Le texte voté introduit des ajustements portant notamment sur la procédure de désignation du Haut-commissaire ainsi que sur les conditions de cessation de ses fonctions. À travers cette révision, les députés entendent renforcer la transparence du processus de sélection, en l’adossant à des critères précis, rendus publics, et en encadrant davantage les situations pouvant conduire à une révocation.
Les modifications concernent principalement les articles 4 et 6 de la loi initiale. Le nouvel article 4 détaille désormais les conditions d’éligibilité, les différentes étapes du processus de sélection ainsi que la mise en place d’un comité ad hoc chargé de conduire les travaux. Cette instance comprend trois membres : un représentant du président de la Cour suprême, qui en assure la présidence ; un représentant du président de la République ; et un député désigné par le président de l’Assemblée nationale, qui en est le rapporteur.
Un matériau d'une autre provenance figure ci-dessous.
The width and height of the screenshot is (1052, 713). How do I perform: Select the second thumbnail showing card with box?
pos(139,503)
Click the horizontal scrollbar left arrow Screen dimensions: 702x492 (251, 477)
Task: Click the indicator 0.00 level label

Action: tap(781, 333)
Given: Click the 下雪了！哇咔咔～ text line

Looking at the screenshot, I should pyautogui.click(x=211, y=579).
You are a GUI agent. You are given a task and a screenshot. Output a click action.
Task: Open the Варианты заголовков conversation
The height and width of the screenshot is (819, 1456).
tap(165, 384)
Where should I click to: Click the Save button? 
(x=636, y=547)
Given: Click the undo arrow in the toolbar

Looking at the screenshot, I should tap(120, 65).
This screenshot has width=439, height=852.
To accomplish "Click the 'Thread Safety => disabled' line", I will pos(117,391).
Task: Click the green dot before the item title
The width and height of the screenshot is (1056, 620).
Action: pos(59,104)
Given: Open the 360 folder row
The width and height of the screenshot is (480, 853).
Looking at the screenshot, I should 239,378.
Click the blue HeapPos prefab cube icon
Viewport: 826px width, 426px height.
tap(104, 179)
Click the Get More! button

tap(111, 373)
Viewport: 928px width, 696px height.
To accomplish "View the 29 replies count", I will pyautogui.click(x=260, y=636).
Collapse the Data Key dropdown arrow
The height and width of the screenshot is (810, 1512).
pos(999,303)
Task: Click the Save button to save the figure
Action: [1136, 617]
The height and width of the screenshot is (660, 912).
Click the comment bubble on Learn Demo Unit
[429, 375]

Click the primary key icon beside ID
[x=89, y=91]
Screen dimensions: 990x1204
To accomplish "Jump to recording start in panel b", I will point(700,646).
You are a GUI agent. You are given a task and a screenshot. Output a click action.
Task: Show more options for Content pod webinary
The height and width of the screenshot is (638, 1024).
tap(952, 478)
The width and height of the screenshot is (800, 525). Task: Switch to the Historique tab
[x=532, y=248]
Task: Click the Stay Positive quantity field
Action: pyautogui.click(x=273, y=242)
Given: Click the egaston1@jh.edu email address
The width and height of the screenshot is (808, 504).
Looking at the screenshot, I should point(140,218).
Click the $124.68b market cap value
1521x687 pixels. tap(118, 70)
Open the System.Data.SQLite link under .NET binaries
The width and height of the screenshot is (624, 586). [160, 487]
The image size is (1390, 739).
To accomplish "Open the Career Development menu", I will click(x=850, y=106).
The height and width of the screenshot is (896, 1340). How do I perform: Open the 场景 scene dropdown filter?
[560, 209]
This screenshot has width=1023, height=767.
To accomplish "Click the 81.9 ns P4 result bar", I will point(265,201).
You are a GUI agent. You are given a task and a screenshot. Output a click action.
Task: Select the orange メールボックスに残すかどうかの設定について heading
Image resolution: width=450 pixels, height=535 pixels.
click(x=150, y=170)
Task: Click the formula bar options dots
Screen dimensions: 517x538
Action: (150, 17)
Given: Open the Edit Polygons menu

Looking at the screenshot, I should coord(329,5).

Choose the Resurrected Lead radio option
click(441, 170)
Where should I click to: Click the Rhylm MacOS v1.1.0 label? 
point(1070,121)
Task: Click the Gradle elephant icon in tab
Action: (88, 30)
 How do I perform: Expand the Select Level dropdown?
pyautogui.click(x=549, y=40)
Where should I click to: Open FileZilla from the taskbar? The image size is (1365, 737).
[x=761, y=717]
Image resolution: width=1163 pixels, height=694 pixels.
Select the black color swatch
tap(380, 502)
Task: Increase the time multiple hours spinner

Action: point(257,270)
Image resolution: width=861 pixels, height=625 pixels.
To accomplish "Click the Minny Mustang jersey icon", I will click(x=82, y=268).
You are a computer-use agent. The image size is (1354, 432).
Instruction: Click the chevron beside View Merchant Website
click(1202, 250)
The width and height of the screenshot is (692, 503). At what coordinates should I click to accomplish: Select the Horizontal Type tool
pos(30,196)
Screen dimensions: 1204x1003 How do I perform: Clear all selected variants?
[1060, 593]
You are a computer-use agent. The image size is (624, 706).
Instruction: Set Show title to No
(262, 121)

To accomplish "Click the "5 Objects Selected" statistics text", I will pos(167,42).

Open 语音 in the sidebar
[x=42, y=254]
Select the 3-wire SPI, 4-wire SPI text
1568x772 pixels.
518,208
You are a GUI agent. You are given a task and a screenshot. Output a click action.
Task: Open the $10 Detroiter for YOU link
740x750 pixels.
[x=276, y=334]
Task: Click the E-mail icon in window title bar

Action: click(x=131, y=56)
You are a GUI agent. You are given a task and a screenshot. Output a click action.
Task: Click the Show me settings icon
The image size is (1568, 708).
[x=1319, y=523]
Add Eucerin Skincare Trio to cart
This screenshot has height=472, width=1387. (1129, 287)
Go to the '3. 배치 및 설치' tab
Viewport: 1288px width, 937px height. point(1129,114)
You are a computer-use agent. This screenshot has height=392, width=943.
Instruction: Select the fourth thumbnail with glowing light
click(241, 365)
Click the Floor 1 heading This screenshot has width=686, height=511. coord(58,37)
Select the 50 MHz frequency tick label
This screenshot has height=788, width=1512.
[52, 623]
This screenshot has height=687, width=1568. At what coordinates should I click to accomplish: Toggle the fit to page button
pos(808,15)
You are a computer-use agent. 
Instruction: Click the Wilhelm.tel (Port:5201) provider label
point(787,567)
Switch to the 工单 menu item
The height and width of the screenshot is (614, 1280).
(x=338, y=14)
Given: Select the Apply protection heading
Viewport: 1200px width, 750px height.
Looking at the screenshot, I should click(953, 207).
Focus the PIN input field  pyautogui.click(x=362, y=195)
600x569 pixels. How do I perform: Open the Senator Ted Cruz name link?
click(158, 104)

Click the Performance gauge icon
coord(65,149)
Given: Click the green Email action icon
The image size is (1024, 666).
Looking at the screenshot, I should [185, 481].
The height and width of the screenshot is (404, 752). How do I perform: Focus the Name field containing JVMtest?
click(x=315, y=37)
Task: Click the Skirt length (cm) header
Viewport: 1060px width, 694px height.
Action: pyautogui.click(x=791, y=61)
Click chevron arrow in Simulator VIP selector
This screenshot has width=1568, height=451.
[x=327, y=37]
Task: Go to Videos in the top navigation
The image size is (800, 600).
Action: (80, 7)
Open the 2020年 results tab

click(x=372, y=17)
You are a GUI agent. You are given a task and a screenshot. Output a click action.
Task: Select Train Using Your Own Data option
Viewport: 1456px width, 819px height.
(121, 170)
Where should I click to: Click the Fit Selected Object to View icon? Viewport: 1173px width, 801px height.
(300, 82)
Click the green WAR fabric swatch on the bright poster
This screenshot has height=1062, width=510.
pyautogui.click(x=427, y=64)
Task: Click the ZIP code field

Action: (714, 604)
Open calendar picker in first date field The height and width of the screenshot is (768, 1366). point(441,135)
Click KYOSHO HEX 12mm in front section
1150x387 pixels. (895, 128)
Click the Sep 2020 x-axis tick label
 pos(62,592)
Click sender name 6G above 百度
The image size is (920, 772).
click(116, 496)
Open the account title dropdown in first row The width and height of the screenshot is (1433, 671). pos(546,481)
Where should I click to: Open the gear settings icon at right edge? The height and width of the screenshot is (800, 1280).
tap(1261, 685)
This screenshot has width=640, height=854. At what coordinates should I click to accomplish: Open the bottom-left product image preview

Le lancement de la procédure relève du ministre chargé de la Justice. À l’issue de l’examen des candidatures, le comité établit une liste de candidats classés par ordre de mérite. La nomination du Haut-commissaire intervient ensuite par décret pris en Conseil des ministres, sur la base de cette proposition.
La révision de l’article 6 précise, pour sa part, les cas mettant fin aux fonctions du Haut-commissaire. Sont notamment concernés la découverte, après nomination, d’un manquement aux conditions d’éligibilité, une indisponibilité dûment constatée, une incapacité physique ou mentale attestée par une commission médicale, la démission, le décès, une révocation pour faute lourde ou encore l’arrivée à terme du mandat, à la date de prestation de serment du successeur.
Selon les explications données lors des débats, cette actualisation du cadre juridique fait suite à plusieurs évaluations ayant recommandé un alignement du dispositif national sur les standards internationaux en matière de prévention de la corruption. Les parlementaires ont salué une réforme qui, selon eux, permet de consolider la crédibilité et la rigueur du mécanisme de sélection.
Des préoccupations ont toutefois été exprimées concernant la composition de la commission médicale et la prise en compte de l’incapacité physique comme motif de cessation de fonctions. Le ministre de la Justice, Yvon Détchénou, a indiqué qu’un décret d’application viendra préciser ces aspects. Le texte a finalement été adopté à l’unanimité des députés présents et représentés.